Cet article s’inscrit dans une série visant à décrire les transformations que nous tentons de mener à la 27e Région pour cultiver ce qui fait, nous semble-t-il, notre force et notre utilité : le développement des compétences, des capacités et des ressources transformatrices au sein des organisations publiques; la création et l’animation dans la durée de coalitions réunissant des collectivités, des acteurs privés et des chercheurs de différents territoires, pour les faire progresser ensemble autour d’un problème public; la mobilisation de collectifs pluridisciplinaires articulant recherche et action, pour traiter des enjeux toujours plus complexes et produire une connaissance opérationnelle.
Mais au fait, quand on parle de formation à la 27e Région, on parle de qui, et de quoi ?

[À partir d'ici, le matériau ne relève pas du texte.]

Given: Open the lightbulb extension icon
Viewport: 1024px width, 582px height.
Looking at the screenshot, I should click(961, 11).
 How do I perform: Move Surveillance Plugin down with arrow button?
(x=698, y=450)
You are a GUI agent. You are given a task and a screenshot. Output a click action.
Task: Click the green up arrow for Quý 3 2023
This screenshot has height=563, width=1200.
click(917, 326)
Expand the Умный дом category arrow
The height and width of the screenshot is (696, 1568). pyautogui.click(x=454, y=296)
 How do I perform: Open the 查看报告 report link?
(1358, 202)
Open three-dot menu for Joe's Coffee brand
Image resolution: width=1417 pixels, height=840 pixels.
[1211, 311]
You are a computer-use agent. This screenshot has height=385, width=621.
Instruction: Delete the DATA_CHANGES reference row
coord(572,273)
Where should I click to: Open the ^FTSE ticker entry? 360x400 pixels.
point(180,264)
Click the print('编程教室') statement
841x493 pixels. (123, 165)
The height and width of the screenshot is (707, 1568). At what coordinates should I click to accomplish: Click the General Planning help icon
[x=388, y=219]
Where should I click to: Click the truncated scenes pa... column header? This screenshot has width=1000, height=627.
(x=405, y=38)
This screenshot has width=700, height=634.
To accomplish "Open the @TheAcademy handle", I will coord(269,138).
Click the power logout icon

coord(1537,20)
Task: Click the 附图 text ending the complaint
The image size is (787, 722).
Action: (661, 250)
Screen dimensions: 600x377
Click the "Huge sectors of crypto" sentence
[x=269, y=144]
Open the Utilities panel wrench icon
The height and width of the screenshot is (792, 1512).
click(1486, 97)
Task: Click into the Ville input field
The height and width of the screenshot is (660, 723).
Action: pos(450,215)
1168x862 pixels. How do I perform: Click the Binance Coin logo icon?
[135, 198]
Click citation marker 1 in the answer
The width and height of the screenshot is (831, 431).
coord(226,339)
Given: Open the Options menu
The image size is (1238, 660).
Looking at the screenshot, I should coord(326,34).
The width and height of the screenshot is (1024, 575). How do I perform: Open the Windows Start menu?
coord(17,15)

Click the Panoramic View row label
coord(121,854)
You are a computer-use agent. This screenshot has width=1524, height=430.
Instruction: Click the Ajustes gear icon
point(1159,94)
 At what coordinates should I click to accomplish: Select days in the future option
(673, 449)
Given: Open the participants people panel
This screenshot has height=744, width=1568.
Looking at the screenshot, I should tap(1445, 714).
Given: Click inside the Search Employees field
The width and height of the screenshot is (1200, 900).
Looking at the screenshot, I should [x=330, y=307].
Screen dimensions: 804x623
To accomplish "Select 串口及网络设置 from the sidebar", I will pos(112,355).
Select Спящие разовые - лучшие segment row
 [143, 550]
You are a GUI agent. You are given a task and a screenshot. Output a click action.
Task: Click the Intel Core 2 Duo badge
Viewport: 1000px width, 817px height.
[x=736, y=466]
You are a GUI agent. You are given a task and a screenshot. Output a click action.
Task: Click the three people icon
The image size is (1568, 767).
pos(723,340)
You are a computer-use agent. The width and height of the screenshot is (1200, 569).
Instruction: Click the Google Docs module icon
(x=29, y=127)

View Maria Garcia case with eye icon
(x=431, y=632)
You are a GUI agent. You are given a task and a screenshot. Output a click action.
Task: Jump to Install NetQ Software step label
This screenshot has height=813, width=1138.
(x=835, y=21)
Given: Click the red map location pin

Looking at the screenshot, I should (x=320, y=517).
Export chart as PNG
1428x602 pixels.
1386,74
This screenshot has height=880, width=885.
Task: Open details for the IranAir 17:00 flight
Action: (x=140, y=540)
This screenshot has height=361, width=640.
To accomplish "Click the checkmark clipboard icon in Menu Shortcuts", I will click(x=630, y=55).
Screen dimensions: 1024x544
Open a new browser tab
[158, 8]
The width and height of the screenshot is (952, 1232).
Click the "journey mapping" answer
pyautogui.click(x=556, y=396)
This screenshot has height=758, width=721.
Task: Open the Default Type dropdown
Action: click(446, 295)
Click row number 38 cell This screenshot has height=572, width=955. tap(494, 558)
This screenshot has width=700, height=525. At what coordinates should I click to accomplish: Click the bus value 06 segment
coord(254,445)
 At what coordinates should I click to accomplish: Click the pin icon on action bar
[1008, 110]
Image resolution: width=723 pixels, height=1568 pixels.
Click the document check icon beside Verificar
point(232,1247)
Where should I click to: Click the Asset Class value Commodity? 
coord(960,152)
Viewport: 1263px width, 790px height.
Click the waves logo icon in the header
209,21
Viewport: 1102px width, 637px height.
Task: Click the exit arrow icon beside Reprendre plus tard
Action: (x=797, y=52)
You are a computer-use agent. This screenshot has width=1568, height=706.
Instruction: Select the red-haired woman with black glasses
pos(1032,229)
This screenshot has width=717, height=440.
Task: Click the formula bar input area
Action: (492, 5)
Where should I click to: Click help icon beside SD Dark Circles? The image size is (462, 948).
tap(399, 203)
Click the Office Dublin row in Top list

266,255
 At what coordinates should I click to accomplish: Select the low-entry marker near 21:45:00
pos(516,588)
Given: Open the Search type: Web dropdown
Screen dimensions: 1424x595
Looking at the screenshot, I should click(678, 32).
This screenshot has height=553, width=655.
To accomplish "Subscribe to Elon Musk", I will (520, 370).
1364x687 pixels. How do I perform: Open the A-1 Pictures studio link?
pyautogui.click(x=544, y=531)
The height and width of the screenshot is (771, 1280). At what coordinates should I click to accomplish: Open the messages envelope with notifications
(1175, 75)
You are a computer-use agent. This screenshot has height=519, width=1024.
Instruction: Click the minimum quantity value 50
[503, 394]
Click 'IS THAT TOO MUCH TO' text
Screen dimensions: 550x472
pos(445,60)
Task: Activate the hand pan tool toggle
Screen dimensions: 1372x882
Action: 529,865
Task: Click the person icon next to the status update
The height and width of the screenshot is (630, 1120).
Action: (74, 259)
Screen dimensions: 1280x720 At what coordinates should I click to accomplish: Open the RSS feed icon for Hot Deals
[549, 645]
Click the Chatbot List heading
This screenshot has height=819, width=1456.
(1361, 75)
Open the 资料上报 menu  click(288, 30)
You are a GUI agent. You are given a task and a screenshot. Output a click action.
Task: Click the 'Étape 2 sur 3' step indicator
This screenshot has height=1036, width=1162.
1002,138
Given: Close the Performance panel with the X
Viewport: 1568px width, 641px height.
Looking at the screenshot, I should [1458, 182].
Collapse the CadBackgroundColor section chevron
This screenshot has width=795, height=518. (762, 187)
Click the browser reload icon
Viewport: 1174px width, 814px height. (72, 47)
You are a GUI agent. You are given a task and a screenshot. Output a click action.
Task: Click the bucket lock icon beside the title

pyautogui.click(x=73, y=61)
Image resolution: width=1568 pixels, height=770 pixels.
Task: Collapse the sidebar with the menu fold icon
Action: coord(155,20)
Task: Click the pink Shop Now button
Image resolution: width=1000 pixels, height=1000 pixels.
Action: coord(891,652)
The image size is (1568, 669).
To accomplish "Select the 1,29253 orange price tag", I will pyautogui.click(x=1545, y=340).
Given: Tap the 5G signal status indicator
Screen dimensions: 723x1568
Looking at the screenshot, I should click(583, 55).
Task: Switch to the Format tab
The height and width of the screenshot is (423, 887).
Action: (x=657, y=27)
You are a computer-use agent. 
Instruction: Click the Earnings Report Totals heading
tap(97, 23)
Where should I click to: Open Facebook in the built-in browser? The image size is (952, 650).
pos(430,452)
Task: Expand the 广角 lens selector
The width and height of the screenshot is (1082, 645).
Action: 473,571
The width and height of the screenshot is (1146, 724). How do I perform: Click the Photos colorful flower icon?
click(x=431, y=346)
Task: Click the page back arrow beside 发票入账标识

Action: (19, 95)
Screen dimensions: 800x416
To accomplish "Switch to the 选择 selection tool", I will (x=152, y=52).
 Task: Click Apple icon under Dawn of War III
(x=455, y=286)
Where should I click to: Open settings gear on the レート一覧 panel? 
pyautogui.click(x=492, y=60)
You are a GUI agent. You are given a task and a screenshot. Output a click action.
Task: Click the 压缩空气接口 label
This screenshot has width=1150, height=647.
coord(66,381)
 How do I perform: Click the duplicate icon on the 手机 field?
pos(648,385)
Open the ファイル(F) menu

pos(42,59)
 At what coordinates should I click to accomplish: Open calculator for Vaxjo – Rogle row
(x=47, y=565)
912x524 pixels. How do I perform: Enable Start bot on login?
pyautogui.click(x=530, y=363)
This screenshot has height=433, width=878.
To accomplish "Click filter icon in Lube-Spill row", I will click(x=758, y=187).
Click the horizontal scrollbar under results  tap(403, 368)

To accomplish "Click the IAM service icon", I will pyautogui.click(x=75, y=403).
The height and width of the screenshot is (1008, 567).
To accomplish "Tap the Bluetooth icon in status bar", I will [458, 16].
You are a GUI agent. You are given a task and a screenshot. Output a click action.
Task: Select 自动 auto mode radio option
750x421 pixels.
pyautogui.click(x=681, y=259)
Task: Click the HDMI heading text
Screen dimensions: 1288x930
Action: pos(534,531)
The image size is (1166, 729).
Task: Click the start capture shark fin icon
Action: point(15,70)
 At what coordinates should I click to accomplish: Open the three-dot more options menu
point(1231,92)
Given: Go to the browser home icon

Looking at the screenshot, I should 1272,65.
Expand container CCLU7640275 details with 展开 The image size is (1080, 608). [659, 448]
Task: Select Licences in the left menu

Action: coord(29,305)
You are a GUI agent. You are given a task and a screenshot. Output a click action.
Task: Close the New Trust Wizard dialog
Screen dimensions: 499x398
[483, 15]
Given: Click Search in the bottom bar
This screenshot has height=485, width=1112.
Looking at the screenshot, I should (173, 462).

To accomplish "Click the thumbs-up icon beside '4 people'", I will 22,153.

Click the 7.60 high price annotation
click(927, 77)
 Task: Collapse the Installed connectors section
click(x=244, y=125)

De qui ? D’agents publics, d’une part : agents doubles, complices, ambassadeurs et ambassadrices… Nous avons un répertoire fleuri de mots doux pour désigner les agents qui forment aujourd’hui une communauté d’apprentissage mutuel, croisant la route de nos webinaires, nos blogs, nos programmes (ou nos fêtes) ! De designers d’autre part, puisque la 27e Région a constitué un banc test pour les nombreux.se.s designers qui ont traversé notre équipe et nos projets…
De quoi ? La formation prend différentes formes, toujours collectives, dans nombre de nos programmes : par le faire, dans la plupart de nos programmes qui permettent aux agents de tester une approche de design des politiques publiques ; par la mise en perspective, le dialogue entre théories et pratiques, le test d’outils dans les Labonautes ou Repousser les frontières de l’innovation dans le secteur public par exemple ; par le pas de côté, en particulier lorsqu’il s’agit d’aller explorer dans d’autres territoire, en France ou l’étranger, de nouvelles approches ou projets, comme dans Enacting the commons ou très bientôt autour des enjeux de justice environnementale) ;
A la 27e Région, nous tentons de dé-construire l’idée traditionnelle de formation pour inventer d’autres formes d’apprentissage. Mais nous voyons aussi la formation comme un écosystème dans lequel nous devons trouver notre place pour contribuer à améliorer le niveau des compétences en transformation dans le secteur public.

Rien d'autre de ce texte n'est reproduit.